The epileptologist here said she talked to my neuro and told her her findings. I asked if my neuro agreed or disagreed. She said my doc did not say anything just thanked her and that she would review it. I am hoping my neuro calls me today.

Oh ya and the epileptologist said that keppra is not a good fit should my doc plan to keep me on anti seizure meds because I am too emotional. I also tried to show her the link above. Omg those are MY SYMPTOMS! She said "no" because it would have shown up on the EEG! Ugh!!! She said reading Internet articles is not a replacement for her expertise in the field. She says it's what she does all day.
 
They make me feel like I read the article and psychologically manifested it after. She actually said that in a round about way.
 
Omg.
Honestly thoes questions that the doctor asked you, we're the same two questions the doctor aske me to. I did the same thing and was crying as well.
Everything your going though is what I have been going though. I don't even like going to the doctors becuase they might not beleave me. I wish I could help, I feel we are goin though the same thing.
Have you been to a pych? I have and they ruled it out saying that there non epileptic. That might help if you do that so then the doctors will take you more serious.
There is so much more I can write. Also I have been making YouTube video of everything that's been going on with me and what doctors are saying doing, also what my pych has been telling me to do and I feel that you might get some usefull info from the videos.
The reason I started the videos is to help people who are going though what I m going though and to let them know there not alone.
Just go to YouTube and type in the search box Jujub428 and there should be about 9 little videos. O just to worn you I sound pretty stupid but I know what I m talking about.
Good luck
 
Gosh thanks for your response. It does make a difference. That was so stressful! I'm going to check out your videos and get back.
 
Well, yet another familiar lame doctor story. :(

When I originally went to my neurologist, my complaint was constant dizziness. She ordered an EEG. I thought she was wasting resources giving me an EEG because I never experienced seizure activity. When I questioned her, she said its standard of care to test people for seizures when they are complaining of dizziness. ???? I guess its all subjective. Wouldn't you love to get a copy of the EEG results and learn how to read them yourself?

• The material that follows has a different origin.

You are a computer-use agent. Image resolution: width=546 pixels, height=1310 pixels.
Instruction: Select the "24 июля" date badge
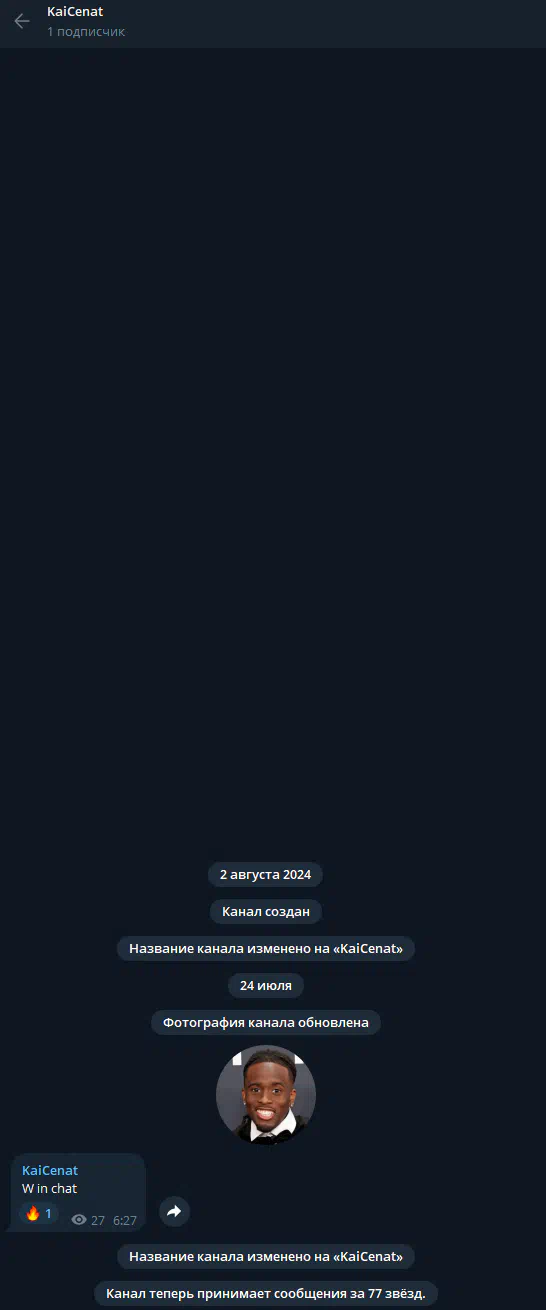pos(266,986)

Check out my threads called over 40 simples, and flabergasted. If you want. Similar only in doctor response to an issue. Conflicting information, vague, cold hearted. I swear she doesn't even want me as a patient. If she does, she's got an odd way of showing it.

Your struggles make me angry. Angry with the system, the false negatives, the quick to judge MDs, and the lack of proper informed care. Not to mention they make us feel like cattle. I wish more people posted about good MD experiences.

If I were you, I would get out of there. Breathe, regroup, go with what you know and stay with the neurologist that supports you. Im sure you wouldn't care to ever see this doctor again. Staying off keppra is good. That stuff is horrible to me (but thats a very biased opinion).

Try to get some rest. This whole thing has probably stressed you to the Max. Im sorry conflicting words make you doubt your whole existence. I get that. But after some time passes you will forget about her and move on with the positives.